Edwin had enrolled himself in a new virtual reality therapy study to overcome the constant fear that people want to harm him. The research, which intended to assist people with paranoia stay comfortable in public places was described in March in the Lancet Psychiatry.
Edwin had entered a virtual environment of a coffee shop full of people, tailor-made especially for him. Diagnosed with paranoid schizophrenia, he often found a simple visit to a grocery exhausting and overwhelming and the people he met, dangerous. During the therapy, Roos Pot-Kolder, a clinical psychologist of VU University Amsterdam sat at a computer close to Edwin and customised the number of virtual people he would meet and their friendliness level.

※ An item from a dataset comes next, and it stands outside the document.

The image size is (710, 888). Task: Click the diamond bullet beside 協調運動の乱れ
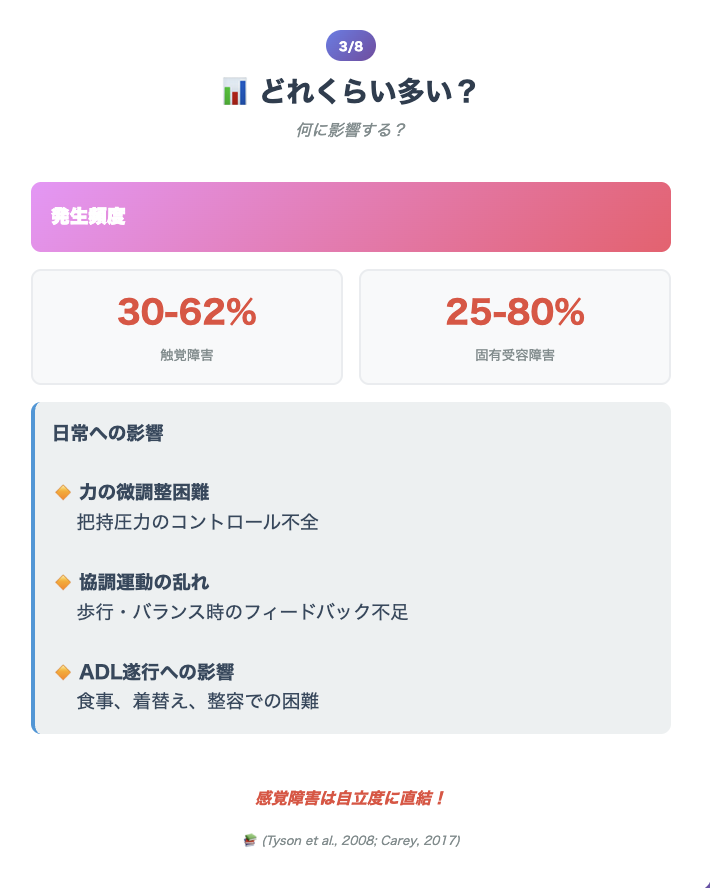[x=63, y=582]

Pot-Kolder even trained Edwin to question his own assumptions borne out of paranoia. Three months later, he felt much more comfortable during public outings than ever before and even performed a poem at a live talent show.
Clinical cyberpsychologist at the University of Quebec in Outaouais, Canada, Stéphane Bouchard, is of the opinion that patients of anxiety disorders need to face their fears. Known as exposure therapy, this practice proves to be more fruitful in a virtual environment. A person, who is scared of flights, can take off and land several times in a VR session without having to incur the hassle or cost of a real flight.
The complicated and costly aspect of VR equipment kept VR therapy restricted to a handful of clinics and labs, even recently. However, the Oculus Rift, which costs only a few hundred dollars and the Samsung Gear VR headset that turn smartphones into virtual reality displays have made it easier to treat people.
In the 1990s, Barbara Rothbaum, a clinical psychologist at Emory University in Atlanta, and her colleagues started studying VR treatment for a psychological disorder. Quite successfully, they took height-phobic patients to balconies and bridges through their VR program.
After two decades and non-stop research, scientists have learnt a lot and come to believe that certain phobias can be treated with VR treatments as efficiently as with real-life exposure.
In more recent times, researchers have tested VR systems to treat people suffering from more nuanced fear triggers like the obsessive-compulsive or social anxiety disorder.
A computer scientist at Korea University in Seoul, Gerard Jounghyun Kim, and his colleagues are testing a mix of fantastical and real components to aid those suffering from panic disorder. Users can visit a panic-inducing situation under the new program and on experiencing a panic attack, they can be transferred to a peaceful place by just hitting a button. All this while, they hold a thumping device in their hand and see a virtual heart that pumps with their own.
Clinical psychologist, Daniel Freeman, opines that researchers are in the primary days of simulating impossible situations in VR for the sole aim of therapy. However, with VR getting more extensive and permeating, more researchers may have the window to develop innovative new treatments that harness virtual reality.